**WORK INSTRUCTIONS:** Scan the entries below for the string "Abonnieren" and copy every line where it turns up.

Records from a data collection

◆ ◆ ◆ ◆ ◆

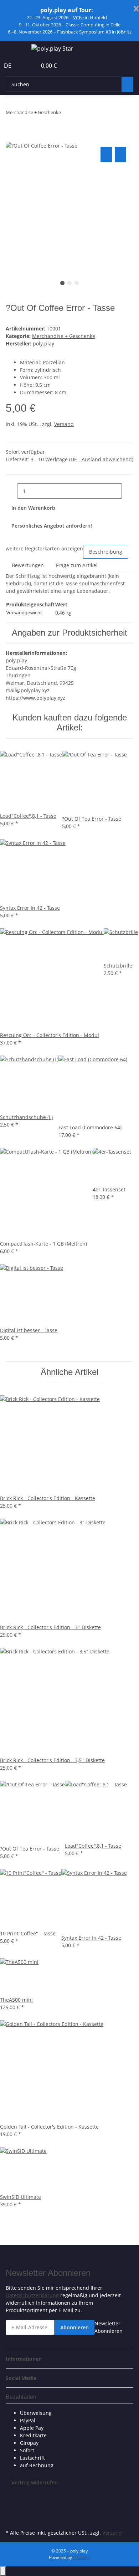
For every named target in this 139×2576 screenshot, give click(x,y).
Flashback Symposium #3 (84, 32)
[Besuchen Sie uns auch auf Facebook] (11, 2494)
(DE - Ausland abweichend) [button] (101, 459)
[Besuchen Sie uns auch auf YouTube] (11, 2511)
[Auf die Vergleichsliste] (106, 154)
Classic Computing (85, 24)
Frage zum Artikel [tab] (77, 565)
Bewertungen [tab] (28, 565)
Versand (64, 424)
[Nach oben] (3, 2571)
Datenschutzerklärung (32, 2295)
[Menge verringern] (11, 491)
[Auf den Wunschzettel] (120, 154)
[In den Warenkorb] (11, 137)
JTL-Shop (81, 2557)
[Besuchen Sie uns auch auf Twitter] (11, 2502)
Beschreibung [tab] (105, 551)
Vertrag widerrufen (34, 2482)
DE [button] (8, 66)
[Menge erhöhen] (127, 491)
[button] (23, 65)
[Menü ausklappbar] (15, 49)
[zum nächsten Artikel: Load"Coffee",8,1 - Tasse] (66, 114)
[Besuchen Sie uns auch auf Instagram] (11, 2519)
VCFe (78, 17)
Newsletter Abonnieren (108, 2327)
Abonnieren (74, 2327)
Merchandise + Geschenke (63, 336)
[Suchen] (127, 84)
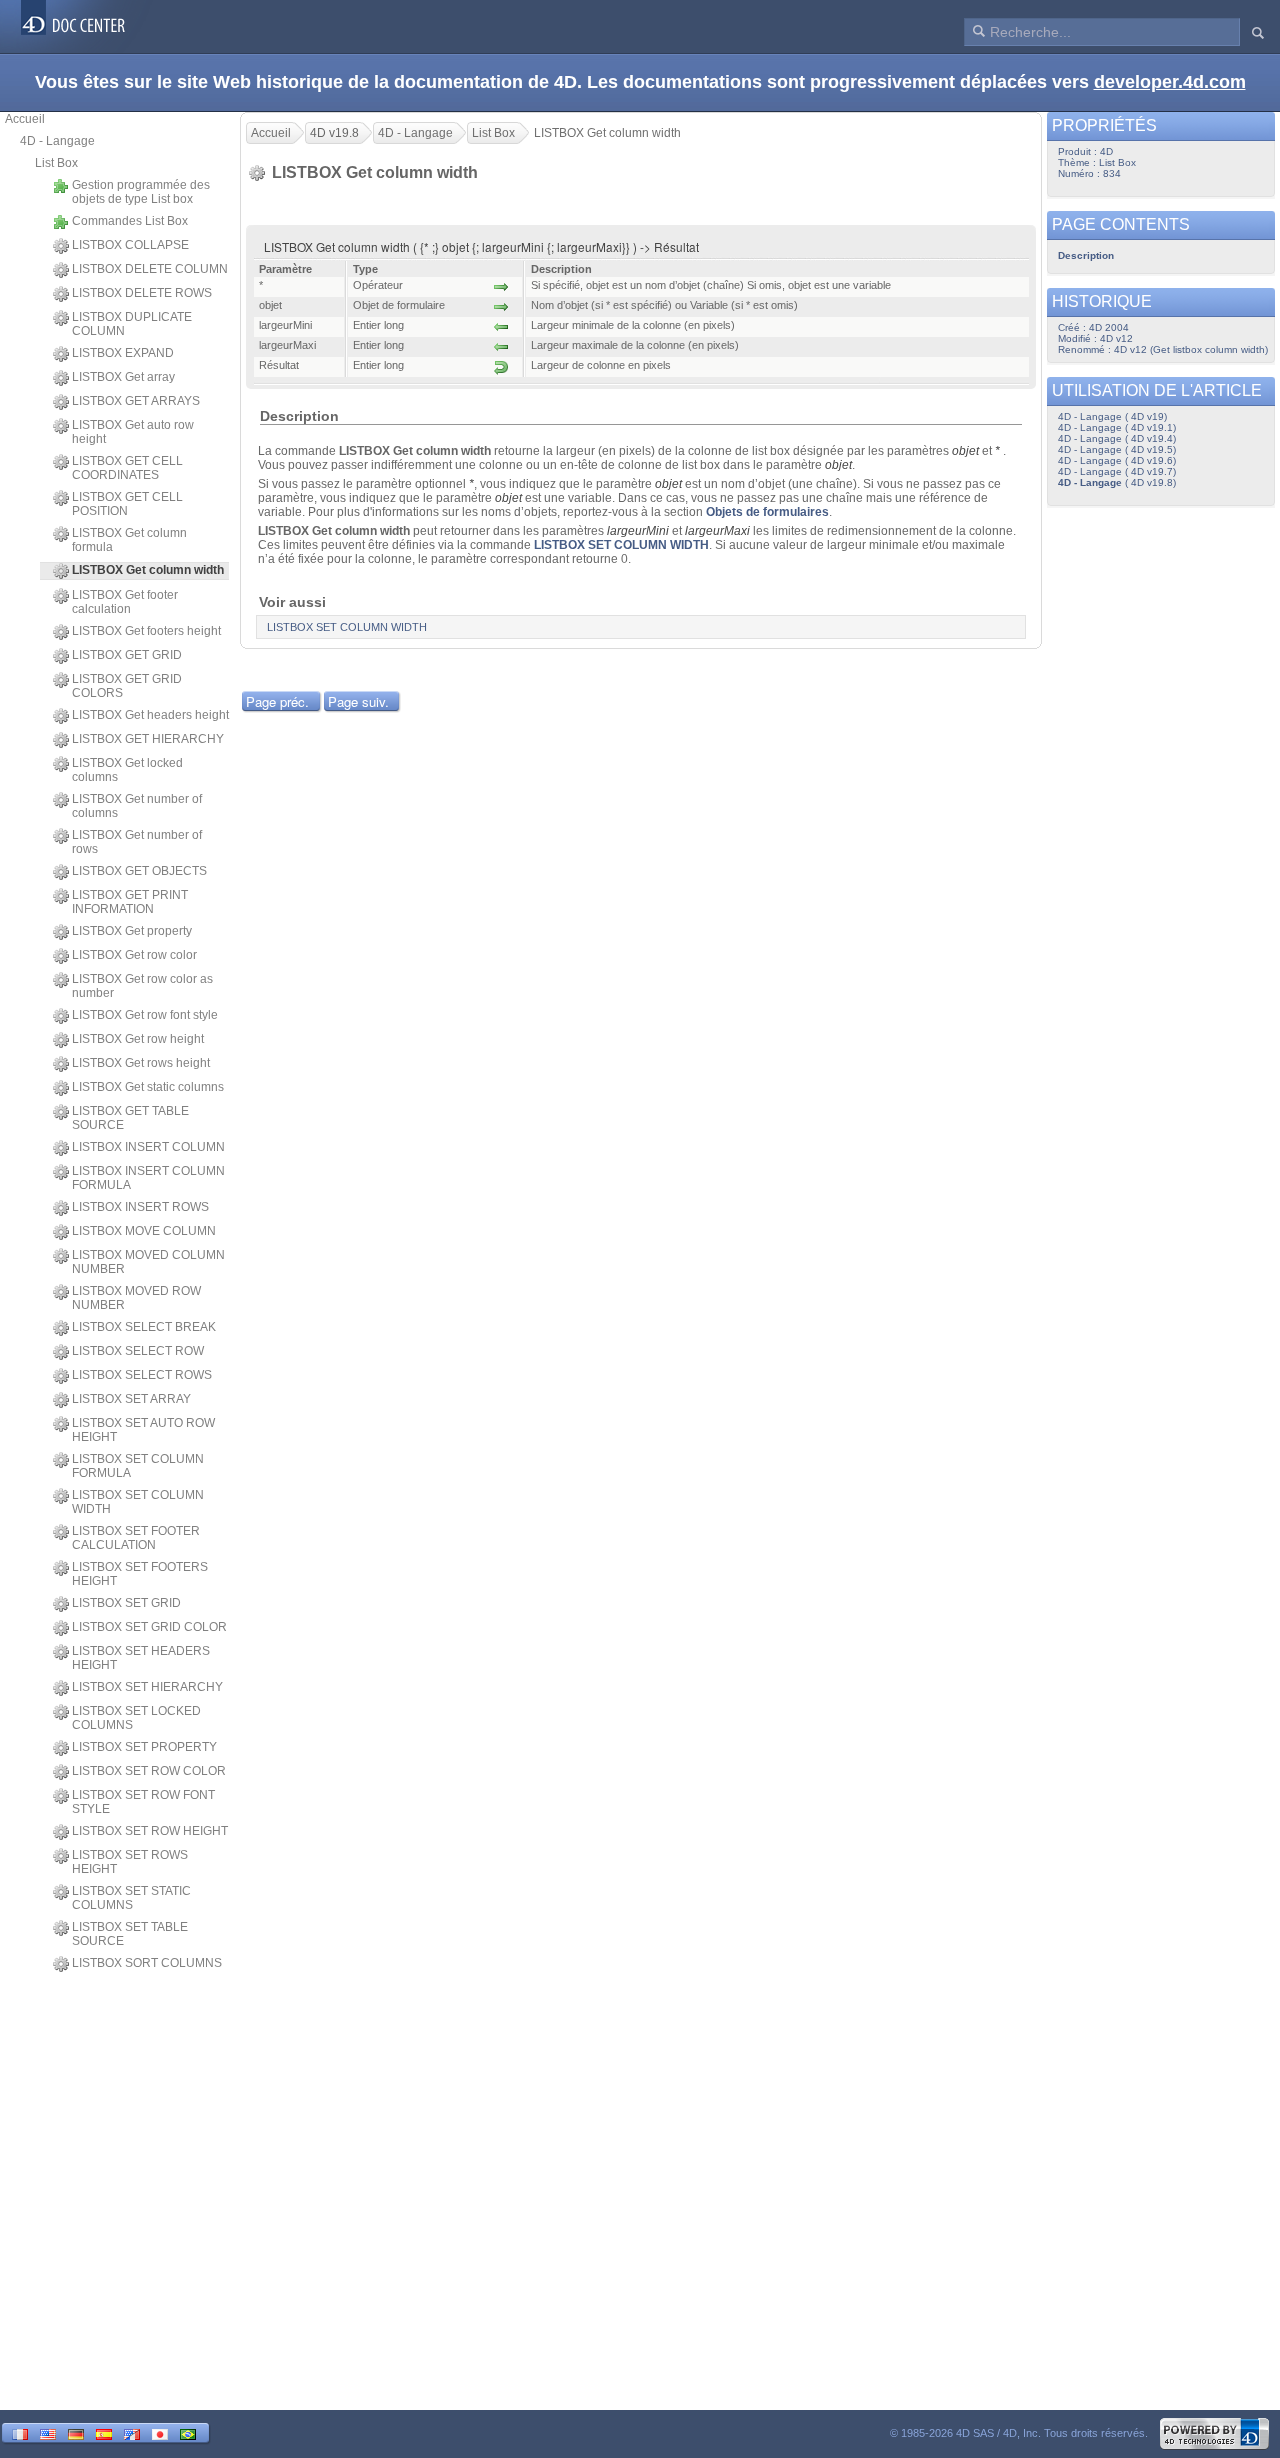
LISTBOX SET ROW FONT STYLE (143, 1802)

◆ ◆ ◆ ◆ ◆

**EXERCISE RESPONSE:**
Newsletter Abonnieren (108, 2327)
Abonnieren (74, 2327)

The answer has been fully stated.